The study by a group of researchers at USC’s Information Sciences Institute shows how generative agents, even without human guidance, can reproduce coordinate strategies that are similar to real-world, meticulously orchestrated political campaigns on social media platforms especially X, formerly known as Twitter.
The implications, researchers warn, can be severe in the context of democracies around the world and how information campaigns are orchestrated on social media to sway public opinion, present fringe as mainstream and even use disinformation as form of political rhetoric.
The paper named ‘Emergent Coordinated Behaviours in Networked LLM Agents: Modeling the Strategic Dynamics of Information Operations’ has been penned by a group of 7 researchers led by Gian Marco Orlando from University of Naples Federico II and Jinyi Ye from USC and it has been recently selected for the upcoming ACM Web Conference 2026 in Dubai, as per a report from the USC.

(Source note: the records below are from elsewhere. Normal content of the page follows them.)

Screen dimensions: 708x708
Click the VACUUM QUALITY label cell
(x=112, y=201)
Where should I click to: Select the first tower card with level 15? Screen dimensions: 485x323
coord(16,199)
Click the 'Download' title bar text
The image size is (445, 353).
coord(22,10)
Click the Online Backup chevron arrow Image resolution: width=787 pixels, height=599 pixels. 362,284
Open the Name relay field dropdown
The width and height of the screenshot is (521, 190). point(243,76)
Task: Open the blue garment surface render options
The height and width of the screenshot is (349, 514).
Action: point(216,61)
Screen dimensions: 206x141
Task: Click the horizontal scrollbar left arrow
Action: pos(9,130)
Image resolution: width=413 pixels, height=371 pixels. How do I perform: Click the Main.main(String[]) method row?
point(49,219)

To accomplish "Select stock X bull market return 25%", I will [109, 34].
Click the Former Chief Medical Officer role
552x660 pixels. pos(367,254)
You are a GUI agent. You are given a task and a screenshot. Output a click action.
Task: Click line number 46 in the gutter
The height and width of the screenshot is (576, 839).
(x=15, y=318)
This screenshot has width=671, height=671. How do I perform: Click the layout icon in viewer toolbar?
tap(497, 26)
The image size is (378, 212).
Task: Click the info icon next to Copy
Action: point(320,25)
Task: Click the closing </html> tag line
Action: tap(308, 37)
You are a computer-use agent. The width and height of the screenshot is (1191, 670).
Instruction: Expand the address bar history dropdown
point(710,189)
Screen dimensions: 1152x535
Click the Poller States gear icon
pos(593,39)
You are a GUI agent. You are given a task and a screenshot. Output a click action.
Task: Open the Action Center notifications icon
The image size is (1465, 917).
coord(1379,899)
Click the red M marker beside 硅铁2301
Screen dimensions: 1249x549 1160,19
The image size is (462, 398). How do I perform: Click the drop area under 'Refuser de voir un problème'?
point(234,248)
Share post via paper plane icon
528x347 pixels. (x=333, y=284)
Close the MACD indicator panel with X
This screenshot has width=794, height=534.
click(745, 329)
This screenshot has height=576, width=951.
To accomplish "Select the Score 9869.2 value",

According to the paper, a research study showed “(Information Operation) campaigns (on social media) may become largely automated, highly adaptive, and capable of self organized coordination spanning large networks of AI agents with minimal or no human oversight,” read an excerpt from the report.
To conduct their study, the researchers created a simulated social media environment that featured AI-powered agents that behaved similarly as humans. While some of the AI agents acted as typical social media users, others acted to promote a fictitious political candidate.
“We examine three progressively structured operational regimes: (i) Common Goal, where IO agents share only the high-level objective of the IO but lack awareness of their teammates and shared coordination strategies; (ii) Teammate Awareness, where agents are explicitly informed of their allies’ identities and can potentially support each other in their common goal; and (iii) Collective Decision-Making, where agents periodically deliberate and vote on strategies to guide subsequent actions,” read the paper.
The paper states that results have shown AI agents need minimal information to trigger coordination in their political campaigning, which is as strong as when the AI agents collaboratively deliberate on strategies.
“We find that coordination at scale does not necessarily require explicit planning or centralized leadership—platform affordances that reveal or signal alignment may be sufficient to trigger highly organized collective behaviors,” concludes the paper.
The researchers express concern over the potential dangers of this type of technology being used during elections, in times of crisis (like pandemic), or in other delicate situations where the potential for misuse may exist by AI-powered coordinated efforts that create false impressions of consensus among people and manipulate public opinion.